### DATA FOR THE TASK ###

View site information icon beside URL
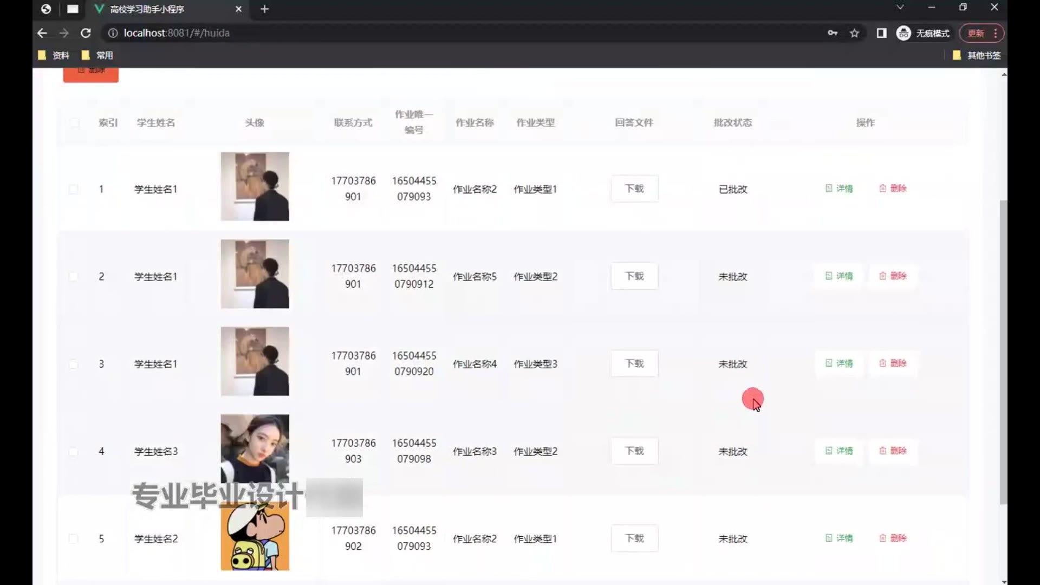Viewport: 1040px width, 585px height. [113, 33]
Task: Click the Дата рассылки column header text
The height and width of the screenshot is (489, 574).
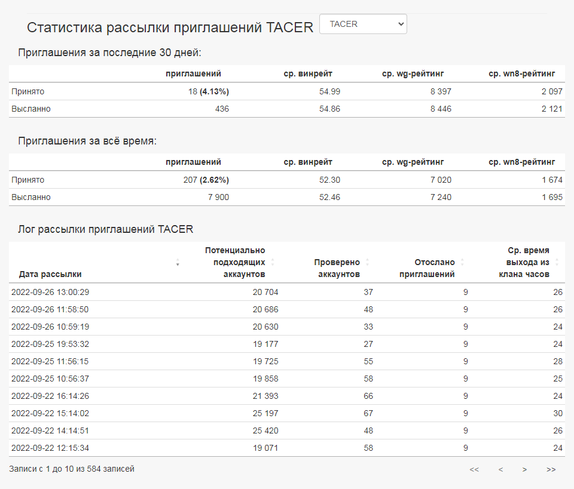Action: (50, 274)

###
### DATA FOR THE TASK ###

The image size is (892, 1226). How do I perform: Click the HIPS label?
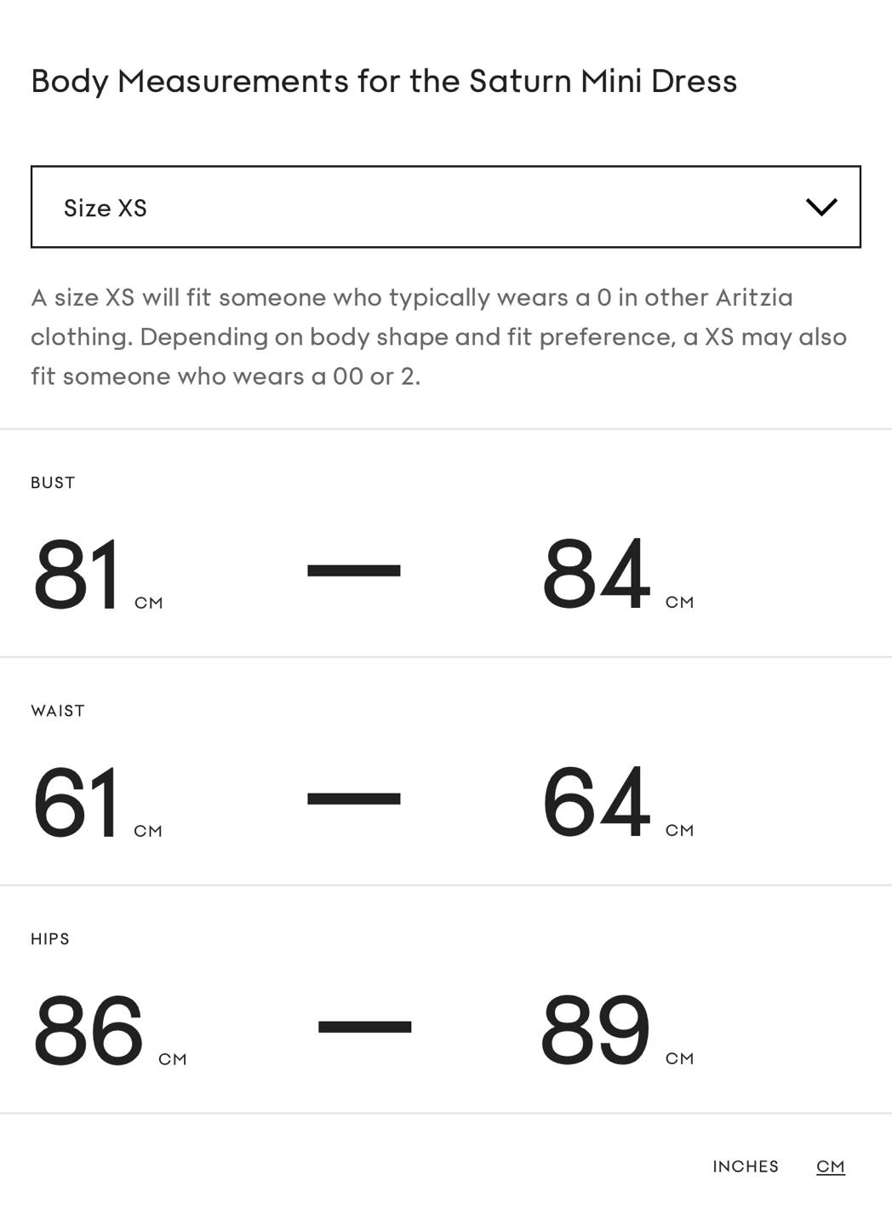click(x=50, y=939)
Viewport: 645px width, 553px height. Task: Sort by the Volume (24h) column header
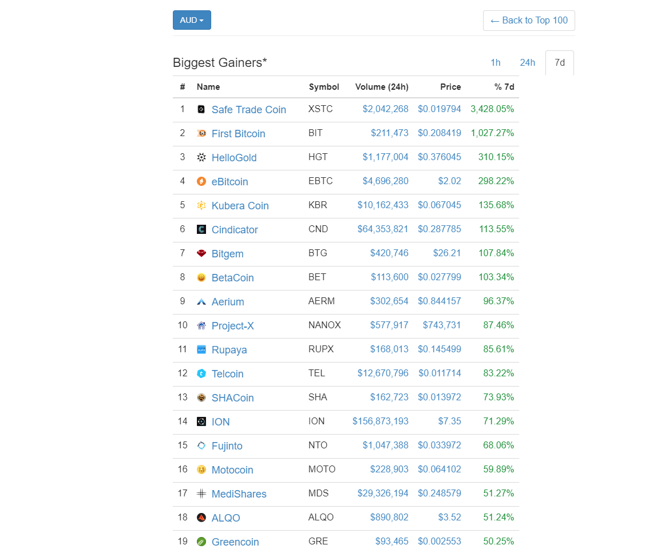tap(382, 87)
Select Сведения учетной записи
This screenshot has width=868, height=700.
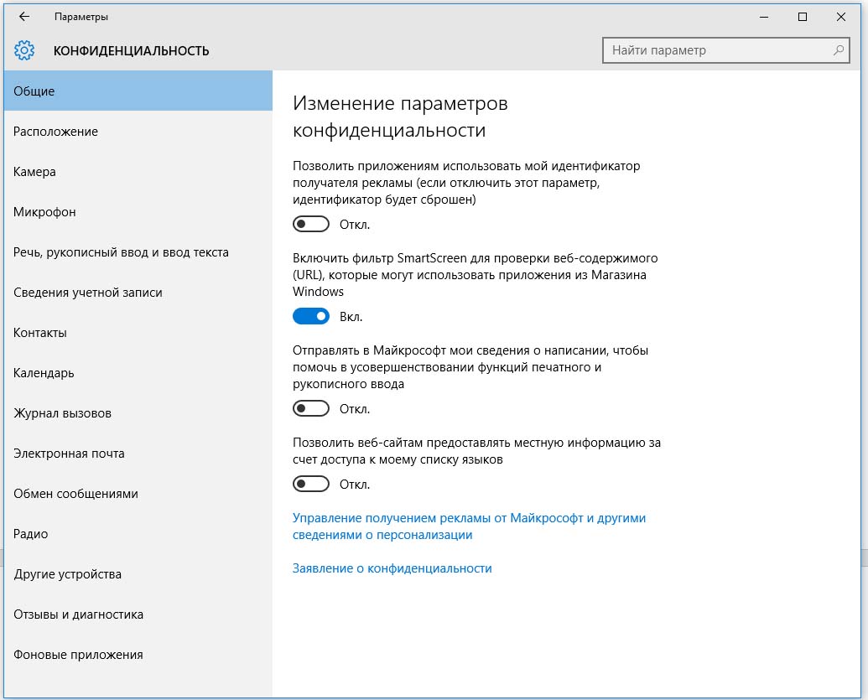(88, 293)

###

■ GOAL ■
Please rewrite the material starting with the line with "View site information icon beside URL" and going on through the line with "Action: (50, 274)", putting "button" in place of "icon" and leaving everything else as it is. Omit the pictures from your answer.

■ TASK ANSWER ■
View site information button beside URL
Viewport: 1040px width, 585px height. [113, 33]
Task: Click the Дата рассылки column header text
The height and width of the screenshot is (489, 574).
Action: (50, 274)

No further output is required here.